## [Activity]
All records should be reproduced verbatim.

## [Supplied entries]
━━━

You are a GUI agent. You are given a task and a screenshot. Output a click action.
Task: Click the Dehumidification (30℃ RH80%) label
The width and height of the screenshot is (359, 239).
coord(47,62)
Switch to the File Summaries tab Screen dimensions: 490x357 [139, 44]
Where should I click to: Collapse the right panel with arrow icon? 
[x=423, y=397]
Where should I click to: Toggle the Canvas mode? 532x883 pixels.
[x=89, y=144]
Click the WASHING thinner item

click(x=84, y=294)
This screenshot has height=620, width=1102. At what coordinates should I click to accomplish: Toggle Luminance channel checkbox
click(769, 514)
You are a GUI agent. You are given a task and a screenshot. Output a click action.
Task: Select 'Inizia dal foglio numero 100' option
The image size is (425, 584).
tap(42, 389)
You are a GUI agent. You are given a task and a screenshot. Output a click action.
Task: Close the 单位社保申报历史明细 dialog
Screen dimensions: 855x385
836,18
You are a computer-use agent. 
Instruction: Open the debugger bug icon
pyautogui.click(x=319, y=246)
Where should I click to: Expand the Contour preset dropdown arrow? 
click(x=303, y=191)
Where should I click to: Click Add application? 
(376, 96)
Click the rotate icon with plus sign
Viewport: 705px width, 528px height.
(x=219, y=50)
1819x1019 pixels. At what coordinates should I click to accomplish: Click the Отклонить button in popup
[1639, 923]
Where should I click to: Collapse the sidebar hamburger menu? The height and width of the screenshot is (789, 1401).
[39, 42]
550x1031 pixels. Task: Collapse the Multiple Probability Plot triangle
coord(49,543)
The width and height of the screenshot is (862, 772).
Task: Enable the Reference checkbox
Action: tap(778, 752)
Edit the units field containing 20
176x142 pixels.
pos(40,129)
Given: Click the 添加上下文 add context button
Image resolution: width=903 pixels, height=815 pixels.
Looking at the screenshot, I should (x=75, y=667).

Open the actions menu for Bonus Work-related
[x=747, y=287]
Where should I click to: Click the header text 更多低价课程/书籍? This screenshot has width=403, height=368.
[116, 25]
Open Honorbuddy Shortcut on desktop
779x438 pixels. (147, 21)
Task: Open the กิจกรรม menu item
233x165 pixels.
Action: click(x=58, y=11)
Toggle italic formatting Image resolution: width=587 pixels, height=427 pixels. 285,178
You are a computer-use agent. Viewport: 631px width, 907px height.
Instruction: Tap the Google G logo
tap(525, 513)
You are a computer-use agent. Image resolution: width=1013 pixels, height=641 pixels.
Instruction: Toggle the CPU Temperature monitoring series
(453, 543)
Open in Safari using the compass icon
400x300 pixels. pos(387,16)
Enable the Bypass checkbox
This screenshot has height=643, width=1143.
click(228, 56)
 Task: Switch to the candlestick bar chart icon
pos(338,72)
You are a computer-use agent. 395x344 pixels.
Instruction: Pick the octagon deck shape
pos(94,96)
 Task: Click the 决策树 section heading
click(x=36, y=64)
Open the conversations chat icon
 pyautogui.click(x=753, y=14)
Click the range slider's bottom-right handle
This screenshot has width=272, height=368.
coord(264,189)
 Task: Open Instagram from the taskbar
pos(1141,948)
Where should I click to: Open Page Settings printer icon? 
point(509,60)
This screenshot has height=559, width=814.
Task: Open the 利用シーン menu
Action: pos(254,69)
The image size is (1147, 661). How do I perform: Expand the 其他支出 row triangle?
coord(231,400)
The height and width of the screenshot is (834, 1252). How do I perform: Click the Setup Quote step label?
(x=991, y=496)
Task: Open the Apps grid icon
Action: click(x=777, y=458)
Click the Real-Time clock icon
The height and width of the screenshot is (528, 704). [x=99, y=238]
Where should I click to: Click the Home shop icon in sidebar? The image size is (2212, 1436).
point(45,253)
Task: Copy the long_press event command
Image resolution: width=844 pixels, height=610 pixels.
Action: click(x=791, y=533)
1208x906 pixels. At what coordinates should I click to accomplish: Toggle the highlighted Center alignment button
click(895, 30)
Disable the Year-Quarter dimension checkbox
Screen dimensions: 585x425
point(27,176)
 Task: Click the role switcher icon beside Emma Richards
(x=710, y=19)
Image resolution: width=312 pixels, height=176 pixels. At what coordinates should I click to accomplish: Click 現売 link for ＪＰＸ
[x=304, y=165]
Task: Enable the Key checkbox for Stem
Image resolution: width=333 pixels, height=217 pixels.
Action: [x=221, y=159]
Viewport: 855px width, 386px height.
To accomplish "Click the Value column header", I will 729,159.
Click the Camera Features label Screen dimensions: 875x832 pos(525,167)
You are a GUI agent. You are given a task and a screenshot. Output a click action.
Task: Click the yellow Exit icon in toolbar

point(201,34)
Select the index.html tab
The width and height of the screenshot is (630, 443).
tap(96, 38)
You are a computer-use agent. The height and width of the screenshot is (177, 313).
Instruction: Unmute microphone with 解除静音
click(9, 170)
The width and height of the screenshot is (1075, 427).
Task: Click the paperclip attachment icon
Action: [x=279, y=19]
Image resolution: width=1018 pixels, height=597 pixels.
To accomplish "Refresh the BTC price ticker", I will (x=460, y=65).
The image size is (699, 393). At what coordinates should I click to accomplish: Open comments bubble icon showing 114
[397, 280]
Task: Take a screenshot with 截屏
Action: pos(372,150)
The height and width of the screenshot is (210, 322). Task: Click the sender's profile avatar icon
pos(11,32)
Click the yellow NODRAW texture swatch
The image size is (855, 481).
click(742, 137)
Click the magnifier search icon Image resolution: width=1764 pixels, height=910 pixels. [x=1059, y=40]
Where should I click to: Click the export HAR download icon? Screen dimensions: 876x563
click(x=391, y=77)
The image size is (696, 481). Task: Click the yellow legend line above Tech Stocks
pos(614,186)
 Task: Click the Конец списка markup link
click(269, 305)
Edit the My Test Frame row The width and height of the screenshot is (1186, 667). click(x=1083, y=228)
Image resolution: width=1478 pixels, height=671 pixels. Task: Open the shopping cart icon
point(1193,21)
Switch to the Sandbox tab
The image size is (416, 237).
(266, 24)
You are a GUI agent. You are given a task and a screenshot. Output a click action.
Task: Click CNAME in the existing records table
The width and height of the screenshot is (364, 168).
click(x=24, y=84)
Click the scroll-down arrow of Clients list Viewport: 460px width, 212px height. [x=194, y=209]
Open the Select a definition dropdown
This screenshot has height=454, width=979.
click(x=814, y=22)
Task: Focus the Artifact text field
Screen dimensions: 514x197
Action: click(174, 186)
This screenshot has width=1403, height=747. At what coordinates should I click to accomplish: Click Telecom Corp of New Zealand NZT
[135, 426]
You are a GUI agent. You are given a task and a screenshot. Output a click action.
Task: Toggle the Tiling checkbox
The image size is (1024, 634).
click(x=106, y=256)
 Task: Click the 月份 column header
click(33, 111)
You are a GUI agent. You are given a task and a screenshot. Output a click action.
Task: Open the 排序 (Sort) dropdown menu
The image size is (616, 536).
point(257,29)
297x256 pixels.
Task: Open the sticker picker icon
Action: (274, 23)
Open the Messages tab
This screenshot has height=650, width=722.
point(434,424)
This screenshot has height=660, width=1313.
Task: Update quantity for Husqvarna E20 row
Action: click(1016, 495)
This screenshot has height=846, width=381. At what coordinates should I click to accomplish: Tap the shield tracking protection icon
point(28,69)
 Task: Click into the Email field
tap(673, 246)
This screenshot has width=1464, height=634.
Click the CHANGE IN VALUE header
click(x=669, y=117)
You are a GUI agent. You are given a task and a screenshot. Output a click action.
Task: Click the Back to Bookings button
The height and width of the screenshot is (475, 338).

━━━

## [Answer for this exercise]
You are a GUI agent. You are given a task and a screenshot. Output a click action.
Task: Click the Dehumidification (30℃ RH80%) label
The width and height of the screenshot is (359, 239).
coord(47,62)
Switch to the File Summaries tab Screen dimensions: 490x357 [139, 44]
Where should I click to: Collapse the right panel with arrow icon? 
[x=423, y=397]
Where should I click to: Toggle the Canvas mode? 532x883 pixels.
[x=89, y=144]
Click the WASHING thinner item

click(x=84, y=294)
This screenshot has height=620, width=1102. At what coordinates should I click to accomplish: Toggle Luminance channel checkbox
click(769, 514)
You are a GUI agent. You are given a task and a screenshot. Output a click action.
Task: Select 'Inizia dal foglio numero 100' option
The image size is (425, 584).
tap(42, 389)
You are a GUI agent. You are given a task and a screenshot. Output a click action.
Task: Close the 单位社保申报历史明细 dialog
Screen dimensions: 855x385
836,18
You are a computer-use agent. 
Instruction: Open the debugger bug icon
pyautogui.click(x=319, y=246)
Where should I click to: Expand the Contour preset dropdown arrow? 
click(x=303, y=191)
Where should I click to: Click Add application? 
(376, 96)
Click the rotate icon with plus sign
Viewport: 705px width, 528px height.
(x=219, y=50)
1819x1019 pixels. At what coordinates should I click to accomplish: Click the Отклонить button in popup
[1639, 923]
Where should I click to: Collapse the sidebar hamburger menu? The height and width of the screenshot is (789, 1401).
[39, 42]
550x1031 pixels. Task: Collapse the Multiple Probability Plot triangle
coord(49,543)
The width and height of the screenshot is (862, 772).
Task: Enable the Reference checkbox
Action: tap(778, 752)
Edit the units field containing 20
176x142 pixels.
pos(40,129)
Given: Click the 添加上下文 add context button
Image resolution: width=903 pixels, height=815 pixels.
Looking at the screenshot, I should (x=75, y=667).

Open the actions menu for Bonus Work-related
[x=747, y=287]
Where should I click to: Click the header text 更多低价课程/书籍? This screenshot has width=403, height=368.
[116, 25]
Open Honorbuddy Shortcut on desktop
779x438 pixels. (147, 21)
Task: Open the กิจกรรม menu item
233x165 pixels.
Action: click(x=58, y=11)
Toggle italic formatting Image resolution: width=587 pixels, height=427 pixels. 285,178
You are a computer-use agent. Viewport: 631px width, 907px height.
Instruction: Tap the Google G logo
tap(525, 513)
You are a computer-use agent. Image resolution: width=1013 pixels, height=641 pixels.
Instruction: Toggle the CPU Temperature monitoring series
(453, 543)
Open in Safari using the compass icon
400x300 pixels. pos(387,16)
Enable the Bypass checkbox
This screenshot has height=643, width=1143.
click(228, 56)
 Task: Switch to the candlestick bar chart icon
pos(338,72)
You are a computer-use agent. 395x344 pixels.
Instruction: Pick the octagon deck shape
pos(94,96)
 Task: Click the 决策树 section heading
click(x=36, y=64)
Open the conversations chat icon
 pyautogui.click(x=753, y=14)
Click the range slider's bottom-right handle
This screenshot has width=272, height=368.
coord(264,189)
 Task: Open Instagram from the taskbar
pos(1141,948)
Where should I click to: Open Page Settings printer icon? 
point(509,60)
This screenshot has height=559, width=814.
Task: Open the 利用シーン menu
Action: pos(254,69)
The image size is (1147, 661). How do I perform: Expand the 其他支出 row triangle?
coord(231,400)
The height and width of the screenshot is (834, 1252). How do I perform: Click the Setup Quote step label?
(x=991, y=496)
Task: Open the Apps grid icon
Action: click(x=777, y=458)
Click the Real-Time clock icon
The height and width of the screenshot is (528, 704). [x=99, y=238]
Where should I click to: Click the Home shop icon in sidebar? The image size is (2212, 1436).
point(45,253)
Task: Copy the long_press event command
Image resolution: width=844 pixels, height=610 pixels.
Action: click(x=791, y=533)
1208x906 pixels. At what coordinates should I click to accomplish: Toggle the highlighted Center alignment button
click(895, 30)
Disable the Year-Quarter dimension checkbox
Screen dimensions: 585x425
point(27,176)
 Task: Click the role switcher icon beside Emma Richards
(x=710, y=19)
Image resolution: width=312 pixels, height=176 pixels. At what coordinates should I click to accomplish: Click 現売 link for ＪＰＸ
[x=304, y=165]
Task: Enable the Key checkbox for Stem
Image resolution: width=333 pixels, height=217 pixels.
Action: [x=221, y=159]
Viewport: 855px width, 386px height.
To accomplish "Click the Value column header", I will 729,159.
Click the Camera Features label Screen dimensions: 875x832 pos(525,167)
You are a GUI agent. You are given a task and a screenshot. Output a click action.
Task: Click the yellow Exit icon in toolbar

point(201,34)
Select the index.html tab
The width and height of the screenshot is (630, 443).
tap(96, 38)
You are a computer-use agent. The height and width of the screenshot is (177, 313).
Instruction: Unmute microphone with 解除静音
click(9, 170)
The width and height of the screenshot is (1075, 427).
Task: Click the paperclip attachment icon
Action: [x=279, y=19]
Image resolution: width=1018 pixels, height=597 pixels.
To accomplish "Refresh the BTC price ticker", I will (x=460, y=65).
The image size is (699, 393). At what coordinates should I click to accomplish: Open comments bubble icon showing 114
[397, 280]
Task: Take a screenshot with 截屏
Action: pos(372,150)
The height and width of the screenshot is (210, 322). Task: Click the sender's profile avatar icon
pos(11,32)
Click the yellow NODRAW texture swatch
The image size is (855, 481).
click(742, 137)
Click the magnifier search icon Image resolution: width=1764 pixels, height=910 pixels. [x=1059, y=40]
Where should I click to: Click the export HAR download icon? Screen dimensions: 876x563
click(x=391, y=77)
The image size is (696, 481). Task: Click the yellow legend line above Tech Stocks
pos(614,186)
 Task: Click the Конец списка markup link
click(269, 305)
Edit the My Test Frame row The width and height of the screenshot is (1186, 667). click(x=1083, y=228)
Image resolution: width=1478 pixels, height=671 pixels. Task: Open the shopping cart icon
point(1193,21)
Switch to the Sandbox tab
The image size is (416, 237).
(266, 24)
You are a GUI agent. You are given a task and a screenshot. Output a click action.
Task: Click CNAME in the existing records table
The width and height of the screenshot is (364, 168).
click(x=24, y=84)
Click the scroll-down arrow of Clients list Viewport: 460px width, 212px height. [x=194, y=209]
Open the Select a definition dropdown
This screenshot has height=454, width=979.
click(x=814, y=22)
Task: Focus the Artifact text field
Screen dimensions: 514x197
Action: click(174, 186)
This screenshot has width=1403, height=747. At what coordinates should I click to accomplish: Click Telecom Corp of New Zealand NZT
[135, 426]
You are a GUI agent. You are given a task and a screenshot. Output a click action.
Task: Toggle the Tiling checkbox
The image size is (1024, 634).
click(x=106, y=256)
 Task: Click the 月份 column header
click(33, 111)
You are a GUI agent. You are given a task and a screenshot. Output a click action.
Task: Open the 排序 (Sort) dropdown menu
The image size is (616, 536).
point(257,29)
297x256 pixels.
Task: Open the sticker picker icon
Action: (274, 23)
Open the Messages tab
This screenshot has height=650, width=722.
point(434,424)
This screenshot has height=660, width=1313.
Task: Update quantity for Husqvarna E20 row
Action: click(1016, 495)
This screenshot has height=846, width=381. At what coordinates should I click to accomplish: Tap the shield tracking protection icon
point(28,69)
 Task: Click into the Email field
tap(673, 246)
This screenshot has width=1464, height=634.
Click the CHANGE IN VALUE header
click(x=669, y=117)
You are a GUI agent. You are given a task and a screenshot. Output a click action.
Task: Click the Back to Bookings button
The height and width of the screenshot is (475, 338).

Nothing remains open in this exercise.